Time blocking is the process of taking the 24 hours of a given day and dividing them into blocks of closely-related activities. It is very close to the general practice of scheduling events into your day, just taken a step further.

Some small tasks during the day can seem harder to accomplish if they are scattered randomly throughout it. This is because of the multi-tasking effect. Generally, it takes some amount of willpower to start a given task, and if you constantly have to switch between tasks of a different level of mental effort and focus, you will end up drained much faster.

Time-blocking helps in this by letting you couple a few tasks and their subtasks into coherent blocks. For example, you could have a Blog Writing block, like what I use right now, in which I do a couple of related tasks - writing all the paragraphs, writing some meta-information about the blog, designing the page, sharing it on social media, etc.

3. Plan for Buffer

If you can be sure about one thing about productivity, it is that a task has a much bigger chance of taking longer than expected, rather than shorter.

When you start using the previous concept, time-blocking, you may easily fall in the trap of overlooking all your time. When you put a 2 hour gym block right next to a 2 hour study block, you depend heavily on you being able to finish those tasks perfectly on time and being able to transition perfectly smoothly to the next one.

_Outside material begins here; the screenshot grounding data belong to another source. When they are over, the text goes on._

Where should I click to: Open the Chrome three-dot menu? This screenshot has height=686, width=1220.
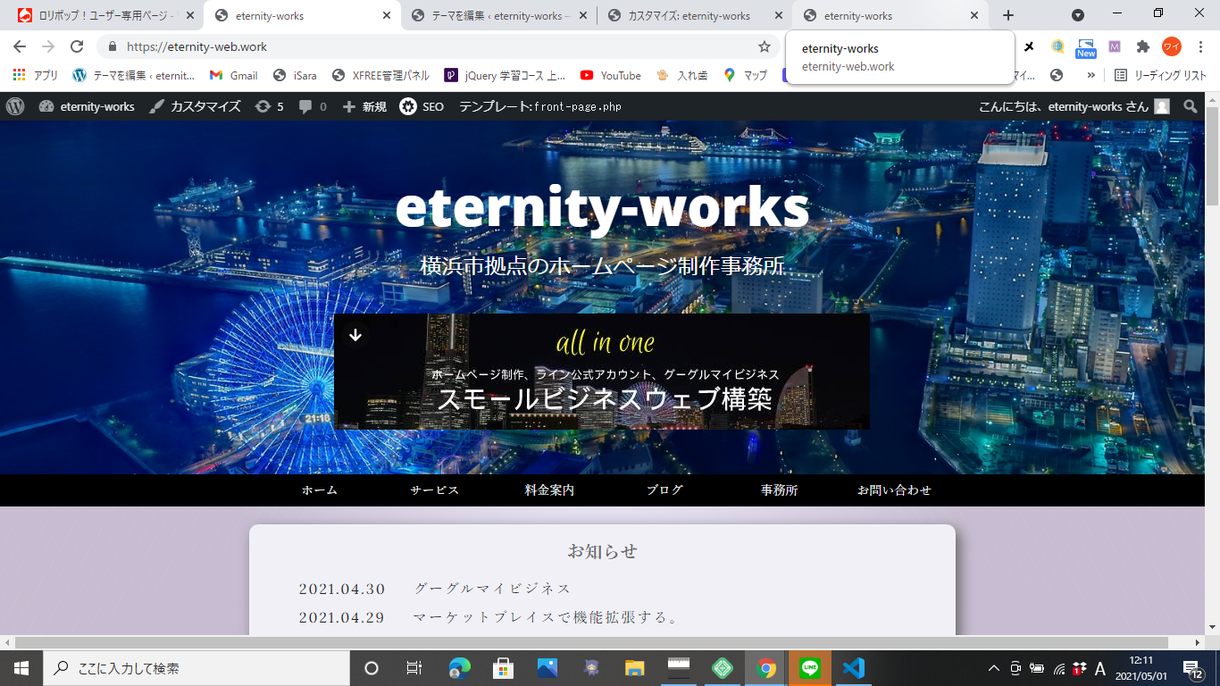pyautogui.click(x=1200, y=47)
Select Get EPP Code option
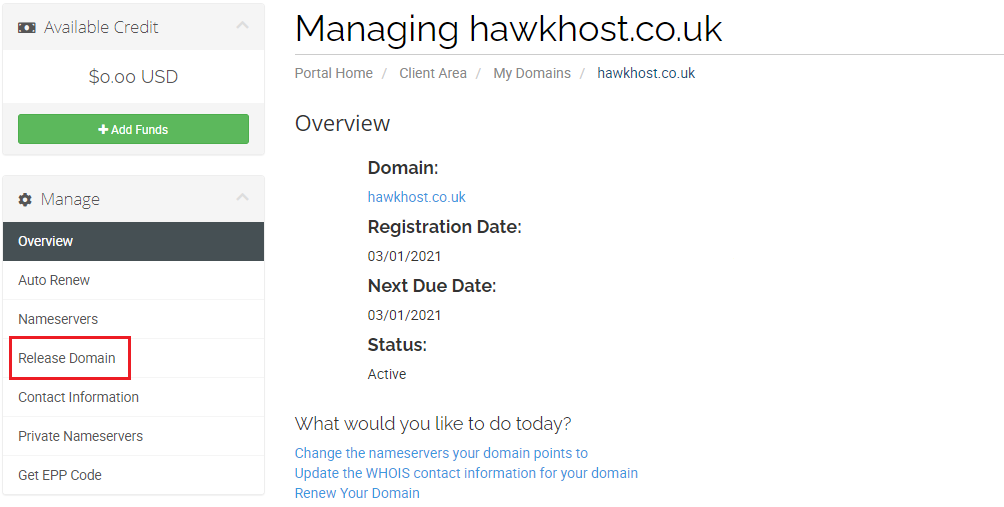The height and width of the screenshot is (507, 1004). click(60, 475)
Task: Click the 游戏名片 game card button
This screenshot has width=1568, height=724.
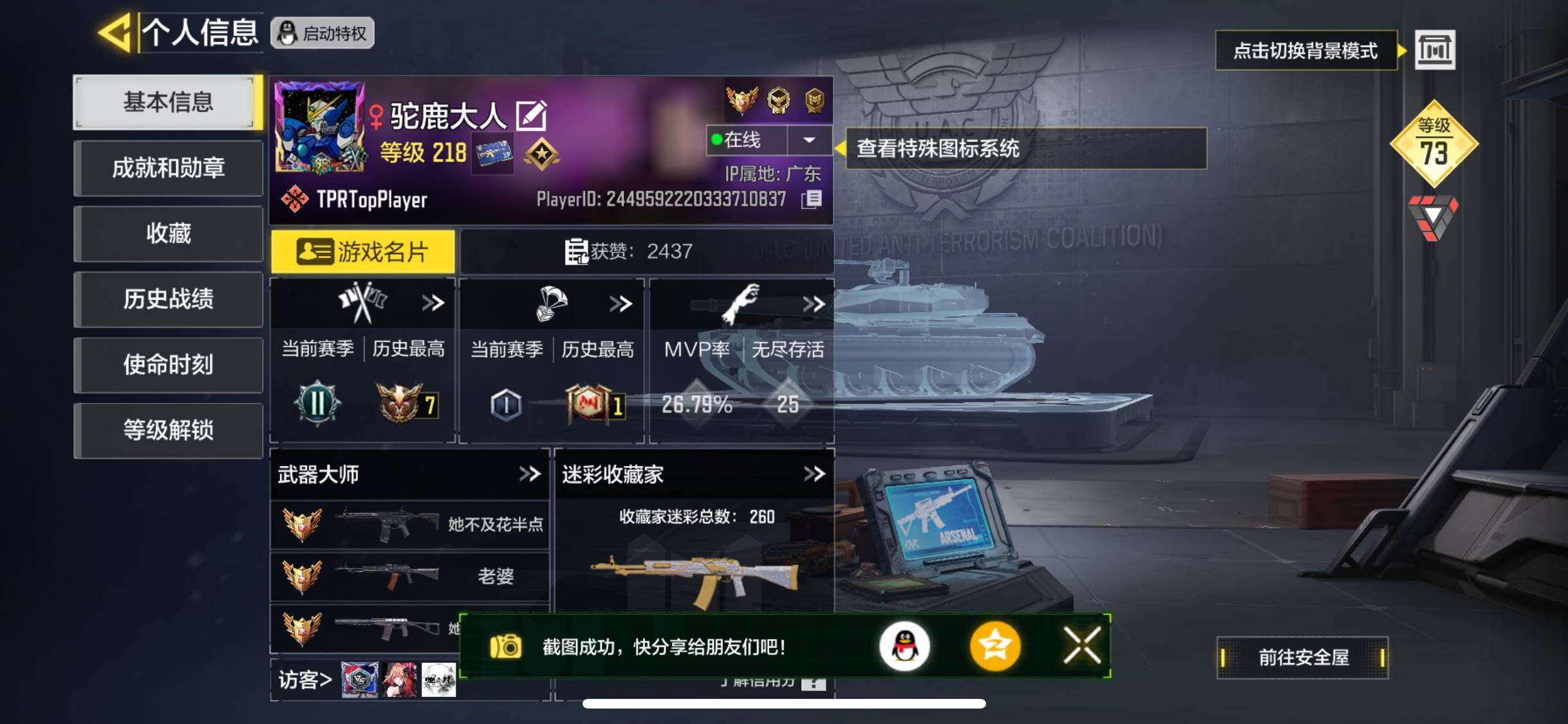Action: pos(363,252)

Which, especially if the two tasks require you to change setting, place, clothes, environment, can become impossible to start the next task perfectly on time.

This is where buffer time comes in handy.

Buffer time could be just a few minutes, or even an hour more of time added to a task. The main principle is to estimate how long a given task would take, and add some time to extend the time block, imagining an almost worst-case scenario of things not going your way. That could be - your bus not being on time, your computer being laggy, creativity not striking you the moment you sir down to write, etc. By adding buffer time to your schedule, you won’t be rushing through tasks as much, and you would limit the possibility of stuff going so wrong that your whole schedule goes off-track. This margin of error is crucial to a healthy schedule.

4. Get outside of your room

What could seem rather obvious for the more extroverted people can come as non-instinctual to the more introverted of us.

When you sit down in your room, it is very rarely a dedicated study space. It is usually also the place where you sleep, relax, sometimes eat, generally - the place where you don’t work. And as far as psychology goes, classical conditioning works very efficiently on humans, and the more we associate a given setting with a given task, the more likely we are to perform said task in said setting. This means that over time, it should be getting less and less natural for you to work I your own room, since you do all sorts of activities in there.

This is where the library, coffee shops, other people’s places, common rooms, become so useful in one’s studying. Since there is a constant feeling of novelty attached to those places you don’t visit as often, it almost feels fun to study there, and definitely feels more productive.

On top of that, you have the added bonus of not having all your distractions (fridge, bed, TV) right in front of you as you’re trying to study.

5. Coffee is not Water

Now, this line may seem absurd, but if you’re a coffee-enjoyer like myself, you’ll know how easy it is to go overboard with 1, 2, even 5 cups of coffee per day, mostly in an attempt to constantly boost your productivity. However, coffee is not water, and its effect on the organism as a stimulant shouldn’t be underestimated.

The caffeine in coffee truly does affect your mental and physical performance, and it’s the reason why athletes and students alike tend to take it in big quantities.

However, you quickly get desensitised to the effects of caffeine, and as with any other stimulant, you start needing it more and more to keep feeling the same effect. The withdrawal symptoms also aren’t pleasant.

This is why coffee should be used minimally, enough to keep you at your optimal study levels without burning you out. Also, generally caffeine remains in your bloodstream for far longer than you’d expect, and if you tend to have coffee later than 2 pm, it may explain the difficulties you may have falling asleep.